# EXTRACTED MATERIAL start

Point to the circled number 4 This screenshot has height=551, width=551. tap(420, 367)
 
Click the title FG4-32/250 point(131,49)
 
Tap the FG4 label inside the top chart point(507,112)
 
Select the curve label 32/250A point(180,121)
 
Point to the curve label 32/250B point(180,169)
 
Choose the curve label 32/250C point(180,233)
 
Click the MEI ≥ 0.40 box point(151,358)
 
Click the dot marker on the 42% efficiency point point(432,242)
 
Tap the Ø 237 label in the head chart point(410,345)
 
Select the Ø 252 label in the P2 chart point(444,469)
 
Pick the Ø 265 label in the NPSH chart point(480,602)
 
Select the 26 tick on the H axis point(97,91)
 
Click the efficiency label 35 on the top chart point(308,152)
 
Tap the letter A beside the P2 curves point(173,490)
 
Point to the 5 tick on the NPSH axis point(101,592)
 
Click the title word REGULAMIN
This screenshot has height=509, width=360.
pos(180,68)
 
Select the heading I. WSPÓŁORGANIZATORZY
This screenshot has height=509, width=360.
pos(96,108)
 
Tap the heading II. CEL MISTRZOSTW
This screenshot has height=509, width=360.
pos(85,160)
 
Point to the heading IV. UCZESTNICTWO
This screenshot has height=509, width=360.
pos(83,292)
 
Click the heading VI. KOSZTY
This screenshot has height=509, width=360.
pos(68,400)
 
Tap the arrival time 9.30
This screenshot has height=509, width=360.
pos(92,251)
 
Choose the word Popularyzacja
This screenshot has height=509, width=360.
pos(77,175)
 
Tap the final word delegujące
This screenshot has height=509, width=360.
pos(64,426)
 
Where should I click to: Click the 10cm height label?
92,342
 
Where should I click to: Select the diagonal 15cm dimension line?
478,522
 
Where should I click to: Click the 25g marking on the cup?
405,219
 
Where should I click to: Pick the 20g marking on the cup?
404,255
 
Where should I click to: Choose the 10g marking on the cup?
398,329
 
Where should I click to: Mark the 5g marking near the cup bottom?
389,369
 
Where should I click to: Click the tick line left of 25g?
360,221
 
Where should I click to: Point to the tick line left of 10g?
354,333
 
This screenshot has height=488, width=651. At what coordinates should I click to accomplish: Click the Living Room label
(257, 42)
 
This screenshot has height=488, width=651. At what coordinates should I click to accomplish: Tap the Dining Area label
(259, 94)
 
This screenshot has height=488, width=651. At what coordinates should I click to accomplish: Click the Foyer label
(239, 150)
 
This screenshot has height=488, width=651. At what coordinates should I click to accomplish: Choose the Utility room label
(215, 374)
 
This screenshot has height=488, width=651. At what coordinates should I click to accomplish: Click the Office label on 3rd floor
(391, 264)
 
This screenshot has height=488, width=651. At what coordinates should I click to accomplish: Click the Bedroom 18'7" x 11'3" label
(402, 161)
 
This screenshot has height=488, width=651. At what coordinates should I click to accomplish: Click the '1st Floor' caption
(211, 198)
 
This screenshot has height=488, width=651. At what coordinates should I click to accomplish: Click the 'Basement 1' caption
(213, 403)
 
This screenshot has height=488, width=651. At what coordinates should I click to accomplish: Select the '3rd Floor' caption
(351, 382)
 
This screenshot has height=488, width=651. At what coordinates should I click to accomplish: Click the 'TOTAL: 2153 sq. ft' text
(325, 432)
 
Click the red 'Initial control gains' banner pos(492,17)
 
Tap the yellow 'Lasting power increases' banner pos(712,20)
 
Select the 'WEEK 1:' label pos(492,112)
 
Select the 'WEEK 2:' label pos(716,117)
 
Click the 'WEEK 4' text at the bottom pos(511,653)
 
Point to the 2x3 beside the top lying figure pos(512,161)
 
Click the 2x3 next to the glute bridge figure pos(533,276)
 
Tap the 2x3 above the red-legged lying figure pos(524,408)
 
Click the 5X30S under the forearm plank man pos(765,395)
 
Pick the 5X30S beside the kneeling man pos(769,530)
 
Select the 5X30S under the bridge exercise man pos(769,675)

# EXTRACTED MATERIAL end

Rescale the lines starting at the one that contains "Select the 'WEEK 1:' label pos(492,112)" and ending at the last line, both included, and give only those lines again, requests included. Multiply every coordinate in the answers by 1.65 and round to whole numbers, with halves rounded up.

Select the 'WEEK 1:' label pos(812,185)
 
Select the 'WEEK 2:' label pos(1181,193)
 
Click the 'WEEK 4' text at the bottom pos(843,1077)
 
Point to the 2x3 beside the top lying figure pos(845,266)
 
Click the 2x3 next to the glute bridge figure pos(879,455)
 
Tap the 2x3 above the red-legged lying figure pos(865,673)
 
Click the 5X30S under the forearm plank man pos(1262,652)
 
Pick the 5X30S beside the kneeling man pos(1269,875)
 
Select the 5X30S under the bridge exercise man pos(1269,1114)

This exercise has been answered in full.